I really liked Szabolcs talk, particularly his closing slides before the live demo which I tweeted below.

The last talk of the day came from Sara Soueidan, .net Developer of the Year 2015.

Practical Frontend Solutions for Creative Design Challenges – Sara Soueidan (@SaraSoueidan)

Sara’s talk was full of practical tips on incorporating accessibility into the design and development of web projects.

An example is with underlines.

She shared that studies indicate that underlines are the best way to indicate a link on a page. However a lot of web developers design pages to highlight links using other characteristics – say the colour or size of the font of the text.

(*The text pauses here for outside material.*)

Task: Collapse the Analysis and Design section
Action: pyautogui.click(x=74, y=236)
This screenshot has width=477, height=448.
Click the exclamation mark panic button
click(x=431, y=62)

By using CSS, a background image and a text shadow to create a border for the text, one can create a similar effect to what Smashing Magazine achieve with their very accessible links which include underlines.

She also explained how to craft nested links by taking advantage of how browsers treat the Object tag.

I like her tip on providing content shortcuts to aid screen readers. A simple ‘Skip to main content’ link at the top of a web page enables someone tabbing through a keyboard to identify the main content on a page.

I was also grateful for her tip on not using upper case words in web copy as screen readers spell out the letters in the word, rather than pronounce the word, probably very annoying if you use a screen reader.

Much better to use CSS to turn the letters into upper case on the page, and keep them ‘sentence’ case within the HTML markup.

She also shared many great tips on using the SVG format to embed text links, amongst other things.

And that’s it! This is quite possibly the longest blog post I’ve written in a long time!

I hope you enjoyed this write up, and if you attended, got as much out of the conference as I did.

Thanks again to the organisers and see you at next year’s UpFront, which is to take place in March.